**Directions:**
The task calls for the lines below from the line with "This screenshot has height=432, width=723." to the line with "Enable the Nachschlagen", both ends included, copied exactly, without any pictures.

**Exercise materials:**
# # #

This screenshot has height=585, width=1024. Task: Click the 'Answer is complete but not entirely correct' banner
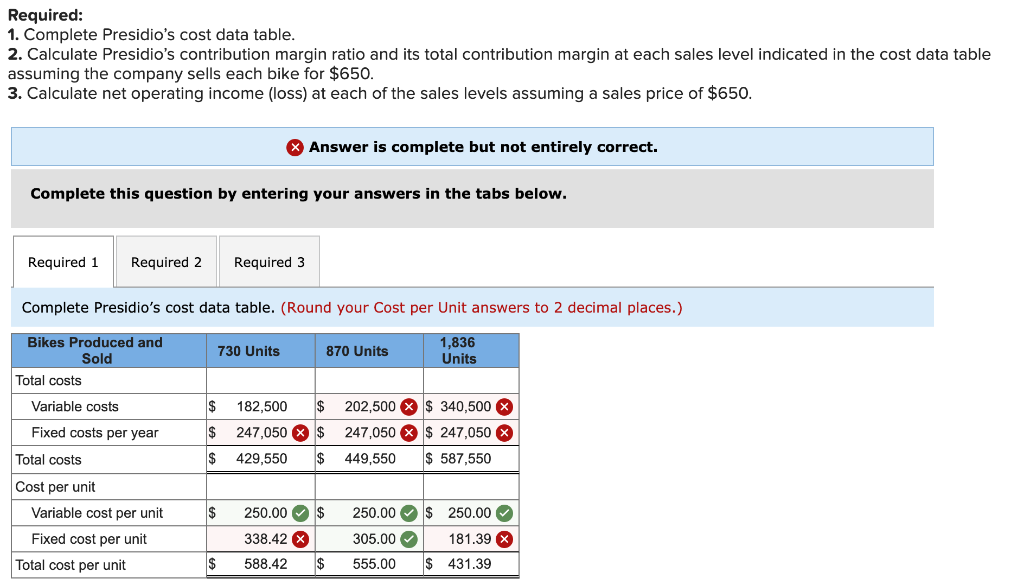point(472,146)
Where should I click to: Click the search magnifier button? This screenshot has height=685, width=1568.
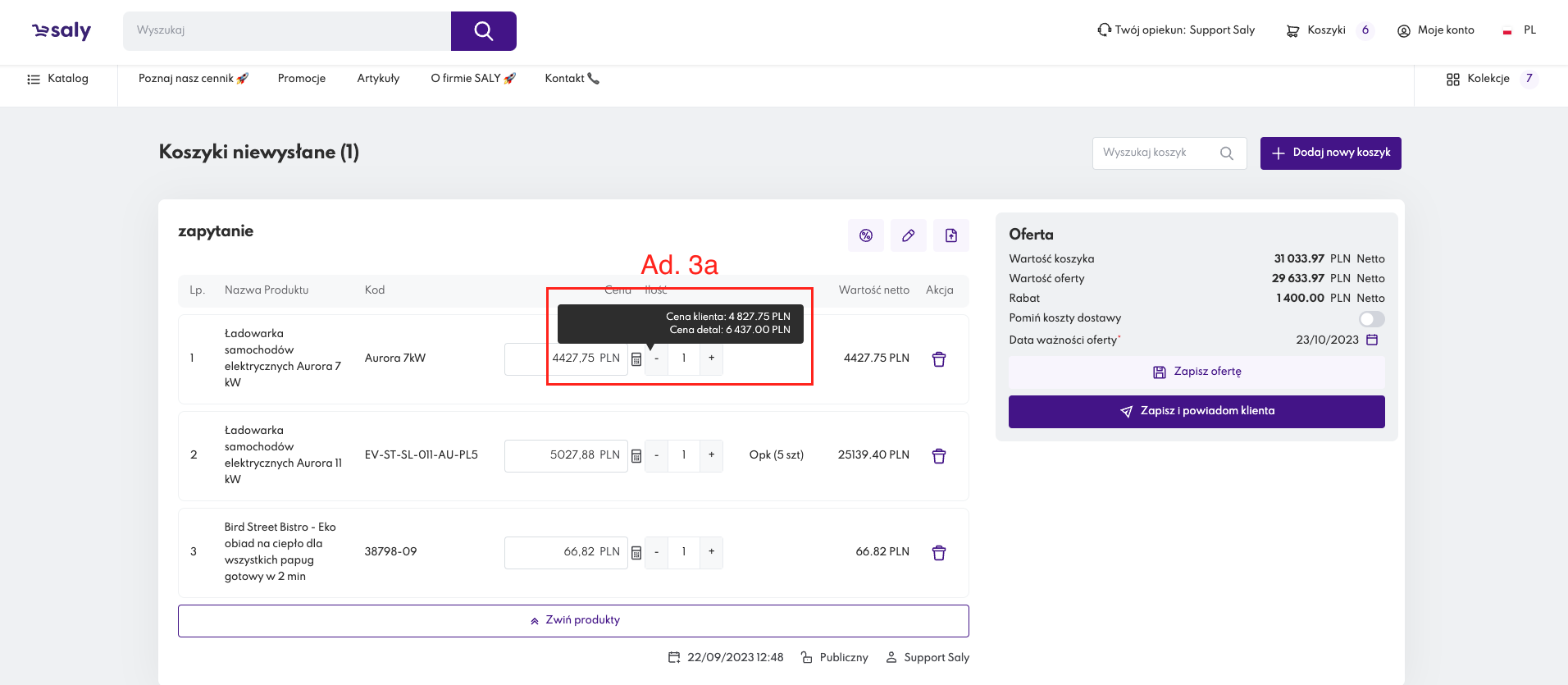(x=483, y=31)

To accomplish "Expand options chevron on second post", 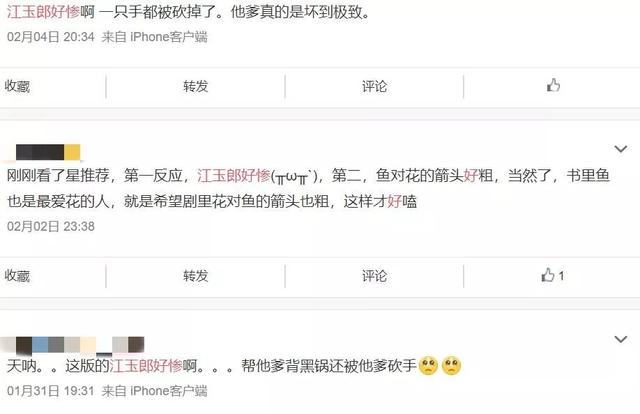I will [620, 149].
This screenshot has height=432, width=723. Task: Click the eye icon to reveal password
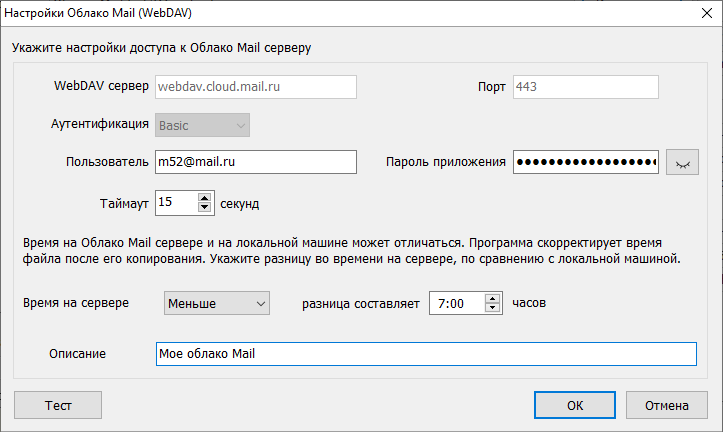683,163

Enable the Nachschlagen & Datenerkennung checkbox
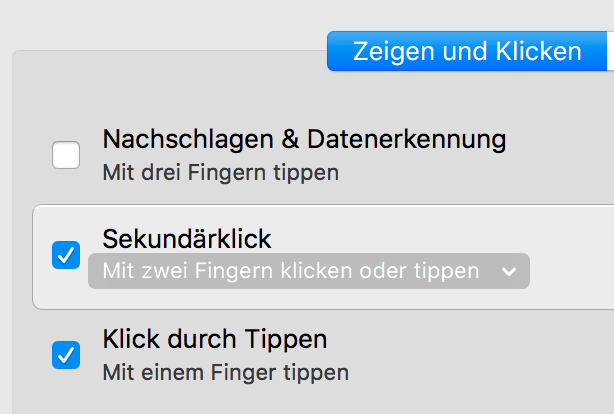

# # #

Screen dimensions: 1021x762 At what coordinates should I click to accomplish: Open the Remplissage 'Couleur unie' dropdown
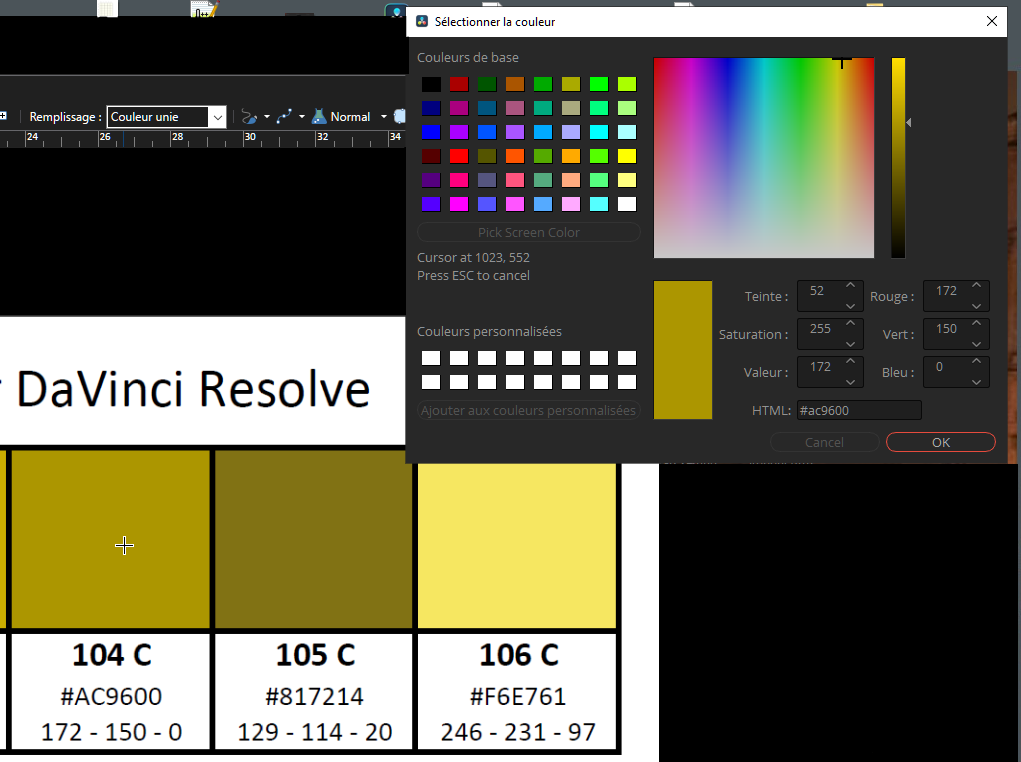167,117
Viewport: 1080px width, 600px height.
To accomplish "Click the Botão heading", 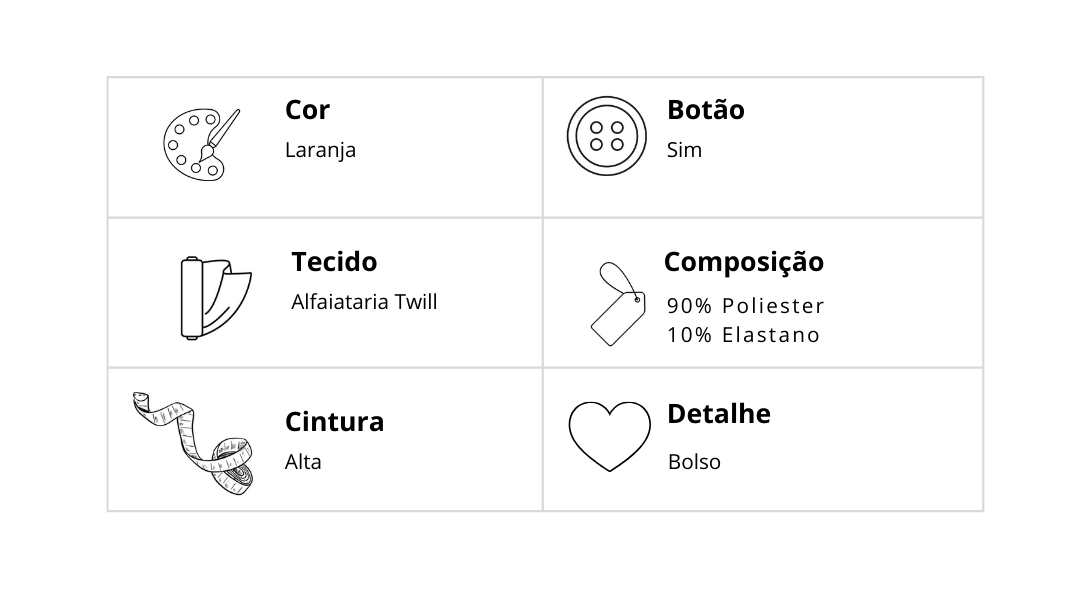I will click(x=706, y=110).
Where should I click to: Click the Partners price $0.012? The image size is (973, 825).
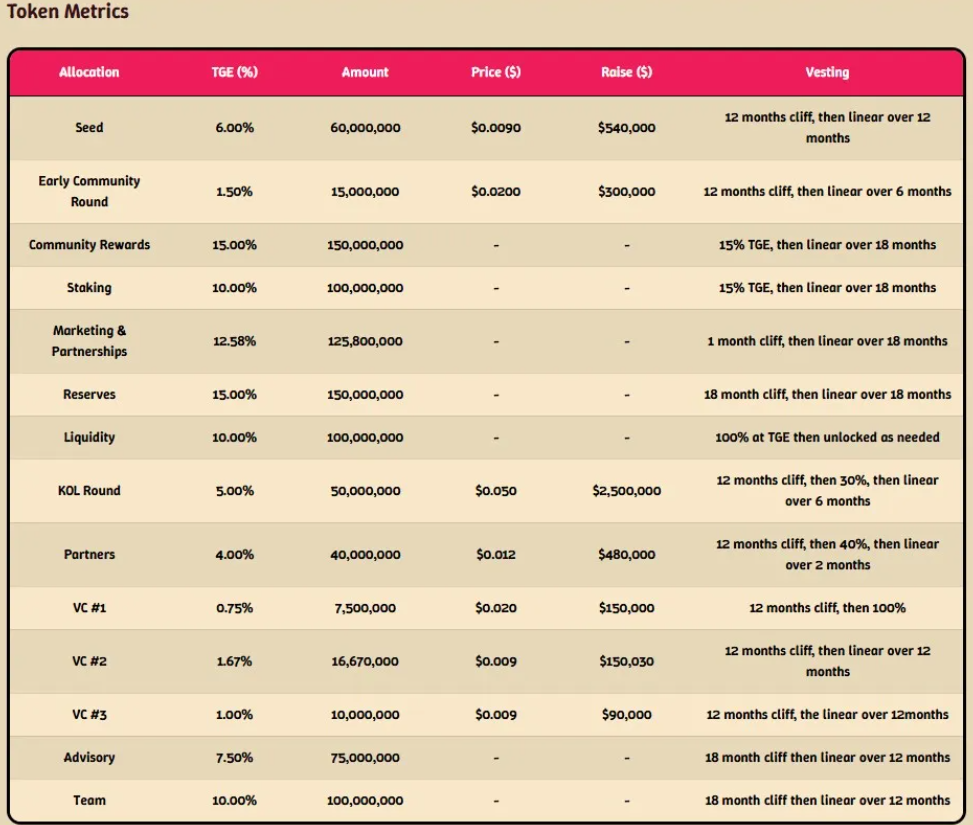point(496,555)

# # #

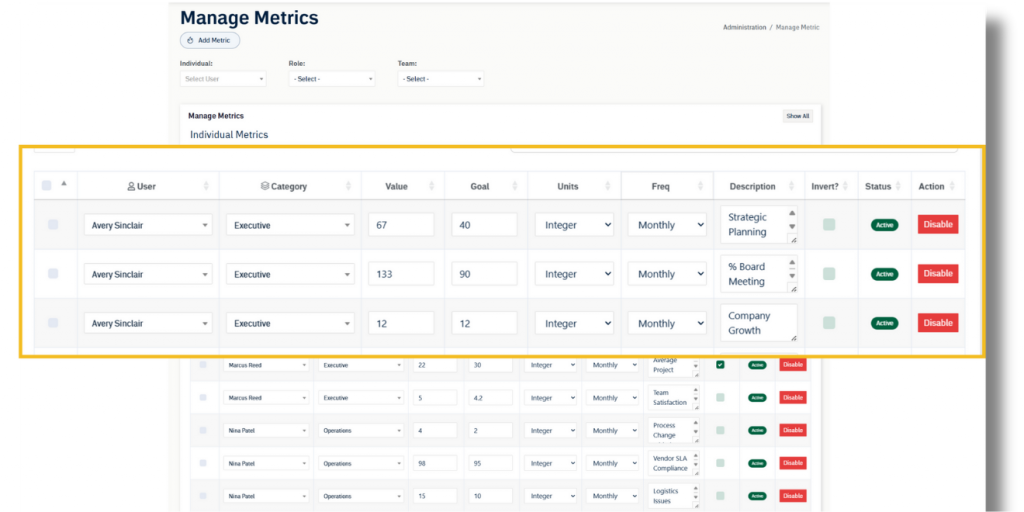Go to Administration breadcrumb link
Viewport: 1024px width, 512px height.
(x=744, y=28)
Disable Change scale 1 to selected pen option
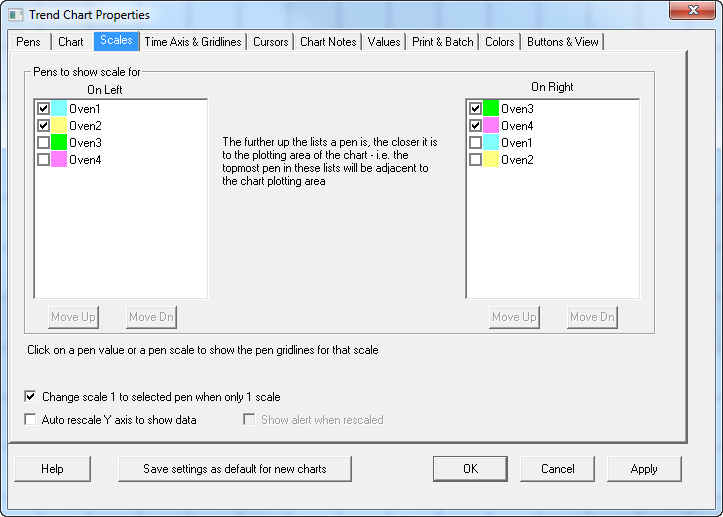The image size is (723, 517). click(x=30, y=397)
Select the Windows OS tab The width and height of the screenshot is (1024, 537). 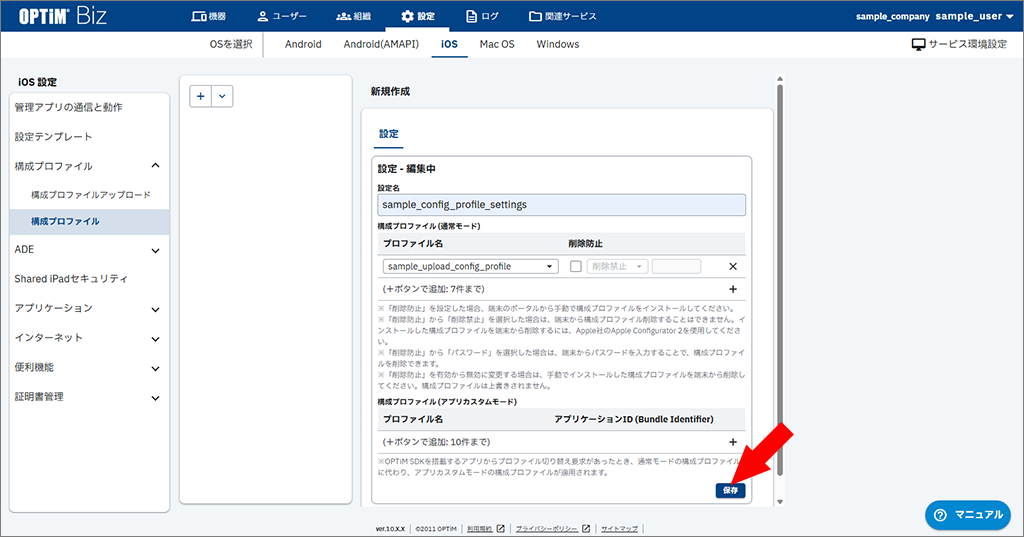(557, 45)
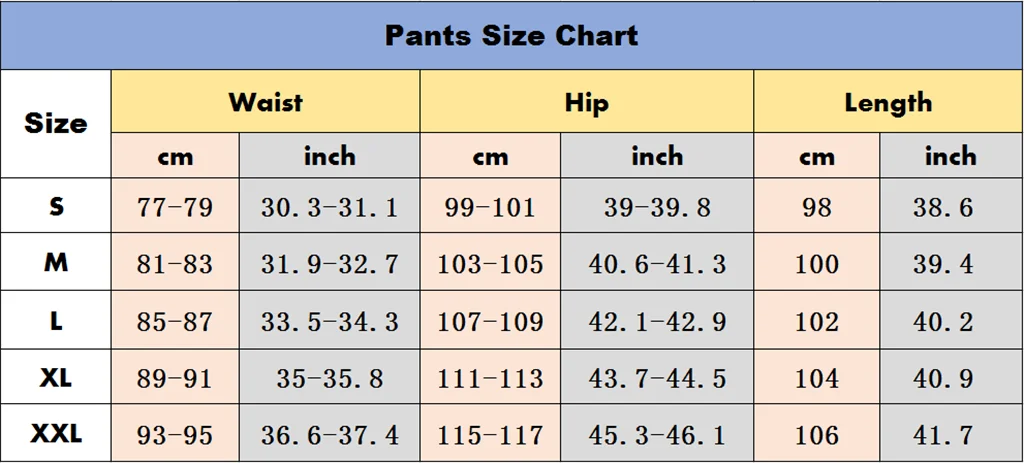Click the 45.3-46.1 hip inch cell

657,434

# # #

**Output of the task:**
This screenshot has height=432, width=723. Task: Click the eye icon to reveal password
683,163

Enable the Nachschlagen & Datenerkennung checkbox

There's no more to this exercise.